Pressure increases on the nerve and within the carpal tunnel region, thus causing pain, numbness and a tingling sensation.
This can be caused by repetitive motion or a "pinching" of the nerve, which results in a cascade of events.
The area may become inflamed, which puts more pressure on the nerve.
If this swelling or edema continues for more than two days, it can actually make scar tissue.
Once scar tissue is formed, it never leaves the body.
What you can do to prevent Carpal Tunnel? There are a series of simple hand exercises that can help keep edema down.
One important exercise is to bend each finger individually.
Hold three fingers straight with the opposite hand while bending one finger at a time.
Do this for all each finger.
This would be engaging the Flexor Digitorum Superficialis, or F.
D.
S.
These will not only help prevent edema from forming, but will also increase the patient's range of motion.
A second exercise is to bend the distal joint (the one closest to your fingertips), while blocking the joint just proximal to it.
This would be engaging the Flexor Digitorum Profundus, or F.
D.
P.
A third and equally important exercise is to make a claw, and then straighten out the whole hand.

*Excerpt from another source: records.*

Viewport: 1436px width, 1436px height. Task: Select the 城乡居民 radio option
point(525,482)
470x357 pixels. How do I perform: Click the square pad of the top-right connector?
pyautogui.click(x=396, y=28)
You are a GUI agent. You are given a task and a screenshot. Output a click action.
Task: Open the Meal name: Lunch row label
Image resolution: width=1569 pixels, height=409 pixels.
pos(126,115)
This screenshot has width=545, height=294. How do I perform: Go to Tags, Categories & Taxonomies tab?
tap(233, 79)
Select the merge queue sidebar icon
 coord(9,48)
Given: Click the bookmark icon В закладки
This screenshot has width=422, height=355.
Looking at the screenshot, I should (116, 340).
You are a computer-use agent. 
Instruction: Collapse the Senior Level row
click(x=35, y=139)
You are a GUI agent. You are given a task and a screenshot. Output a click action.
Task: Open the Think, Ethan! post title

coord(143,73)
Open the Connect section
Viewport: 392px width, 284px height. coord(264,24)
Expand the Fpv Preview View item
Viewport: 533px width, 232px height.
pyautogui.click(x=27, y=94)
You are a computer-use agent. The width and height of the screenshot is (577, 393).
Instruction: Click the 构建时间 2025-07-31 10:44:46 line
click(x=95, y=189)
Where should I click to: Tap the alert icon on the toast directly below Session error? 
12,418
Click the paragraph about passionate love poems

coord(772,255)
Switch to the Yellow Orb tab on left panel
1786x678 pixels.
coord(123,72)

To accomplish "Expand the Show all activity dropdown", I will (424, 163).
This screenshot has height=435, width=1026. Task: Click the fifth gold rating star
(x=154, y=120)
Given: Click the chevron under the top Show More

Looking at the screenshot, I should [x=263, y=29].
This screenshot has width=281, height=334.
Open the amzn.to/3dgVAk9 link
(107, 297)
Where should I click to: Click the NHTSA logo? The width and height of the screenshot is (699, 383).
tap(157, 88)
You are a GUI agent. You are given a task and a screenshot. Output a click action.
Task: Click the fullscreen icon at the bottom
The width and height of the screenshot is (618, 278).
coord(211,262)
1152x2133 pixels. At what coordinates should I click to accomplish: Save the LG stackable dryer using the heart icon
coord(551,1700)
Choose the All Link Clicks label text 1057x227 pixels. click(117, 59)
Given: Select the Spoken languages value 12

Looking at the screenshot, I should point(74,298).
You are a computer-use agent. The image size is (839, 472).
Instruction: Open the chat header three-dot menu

Hold for 5 seconds and repeat.
What all these exercises have in common, is that they facilitate a gliding motion of the tendons through the carpal tunnel, and thereby reducing swelling on the median nerve.
This in turn would help prevent scar tissue from forming.
In addition, the patient may find that soaking the hand in baths of cool and then warm water, may also reduce inflammation.
This sets up expansion and contraction as a pumping action.
This will also help blood flow and thereby remove some of the extra inflammatory cells that have gathered in the area.
Overall, however, the patient should be educated in using proper body mechanics.
These points would include: • maintaining the wrist in a neutral position whenever possible.
• avoid long gripping action or pinching while flexing at the wrist.
• avoid repetitive overuse of the wrist • avoid having the wrist in a flexed position (curled inward toward the inner arm) while sleeping.
In regards to the frequency of doing these exercises, it is recommended that they be performed a minimum of two times a day at work.
With forethought, preventative care, and adjustments to a person's work station, Carpal Tunnel Syndrome may be kept at a minimum, or prevented, in some cases.